This paper provides an analysis of trade-off of purity and yield for diffusive membrane separations - high performance counter-current membrane purification (HCPMP). This is a great paper for bioprocessing and can be applied to new modalities (cell and gene therapy) as well as traditional mAbs. I think it could be particularly useful for ADC processing too - to separate the mAb from ADC. The model development is presented clearly and intuitively. I recommend publication of this paper with some suggested minor revisions:

1. Most of the data is presented for a selectivity of 70. What is the minimum selectivity needed to achieve meaningful separation for a system of say, Myoglobin and BSA? What is the value of selectivity for which the value doesn't really matter (ie, is selectivity of say 40 different than 70, or does it matter if it is 70 or 7000?). I can intuitively guess this from the equations, but it will be good to call it out.

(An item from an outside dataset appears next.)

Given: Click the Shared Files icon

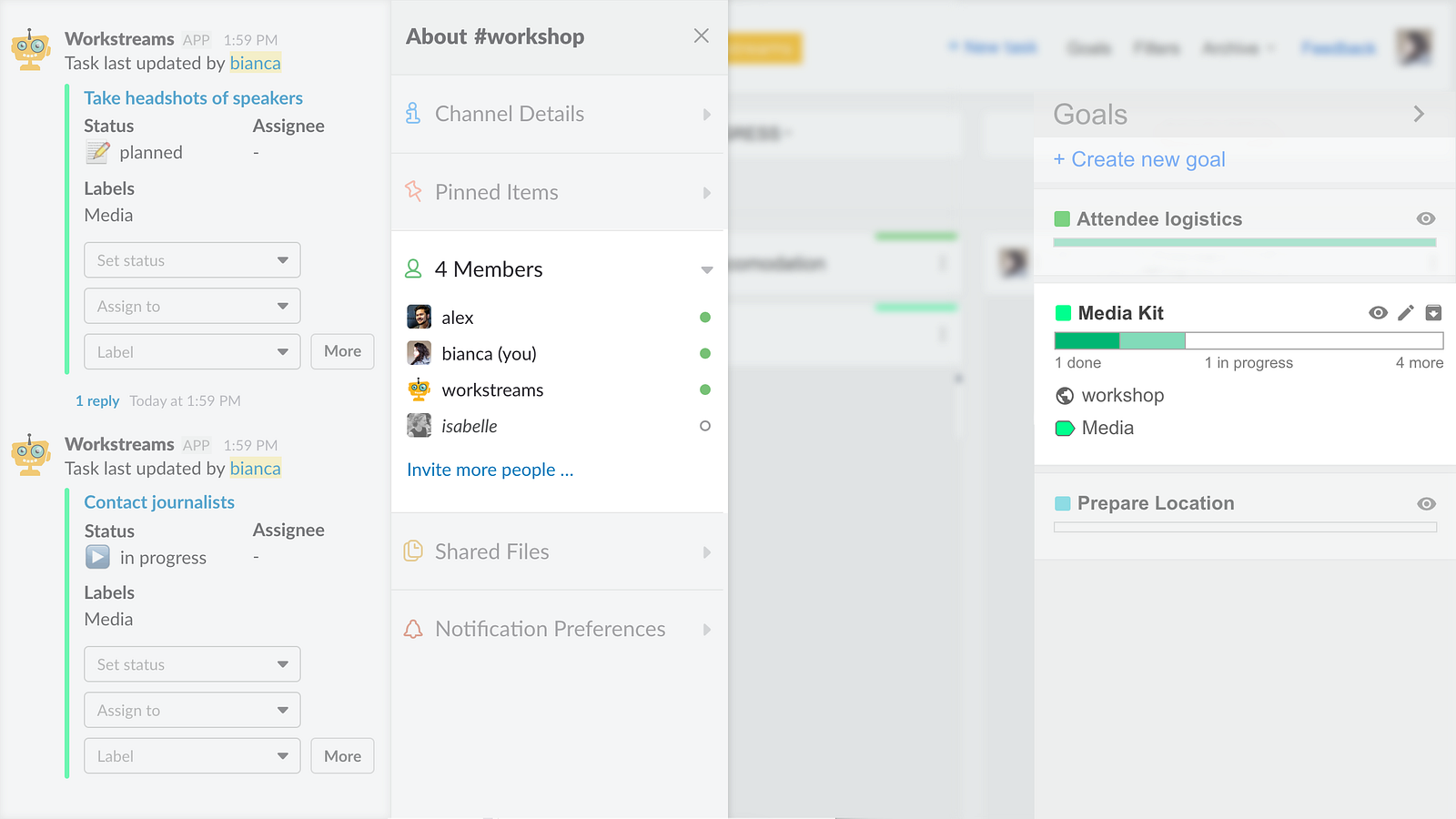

2. In the corresponding author's previous publication in 2005 - Permeability and selectivity analysis in membranes, which I believe is a pivotal paper in membrane separations - the authors talk about the selectivity permeability trade-offs in membranes in general. Does this technology allow for breaking that rule of thumb for selective separation? I think it might be good to comment on it.

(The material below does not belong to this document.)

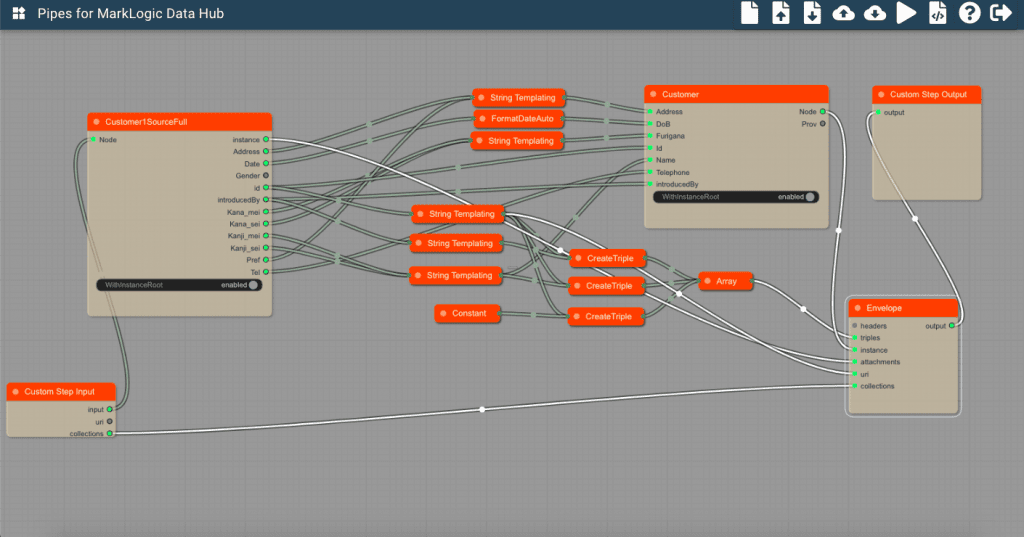Select the Custom Step Output node title
Screen dimensions: 1024x537
927,95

3. How would this technology work for concentrated protein solutions (>10 g/L)? I can see that since there is no net UF, concentration polarization effects are negligible, but still, since we are talking about hindered transport and diffusion coefficients, that do depend on concentration, I would recommend discussing it briefly.

4. I like the comparison between HCPMP and HPTFF. For a long time, many industry professionals including myself thought that HPTFF is a break-through, but actual implementation proved challenging because of HPTFF needing charged membranes (which is not an option in bioprocessing). So:
   a) If we are primarily using a size based separation, what is the MW difference needed for effective separation? 10-fold? That was the rule of thumb in the 1990s for using membranes for selective separation. Even though HCPMP is different than HPTFF, the sieving through the membrane for HCPMP is actually the instrinsic (actual) sieving coefficient. Correct? So a significant size difference should exist. Where I am going is, can we use this technology to separate like sized HCPs from mAbs?
   b) Curious how this HCPMP technology would work if there was a charged membrane.

5. Can the authors comment on using this technology for inline, single pass diafiltration? Seems like that can work.

The authors have addressed all my concerns. The revised version is stronger and will make a great contribution to literature.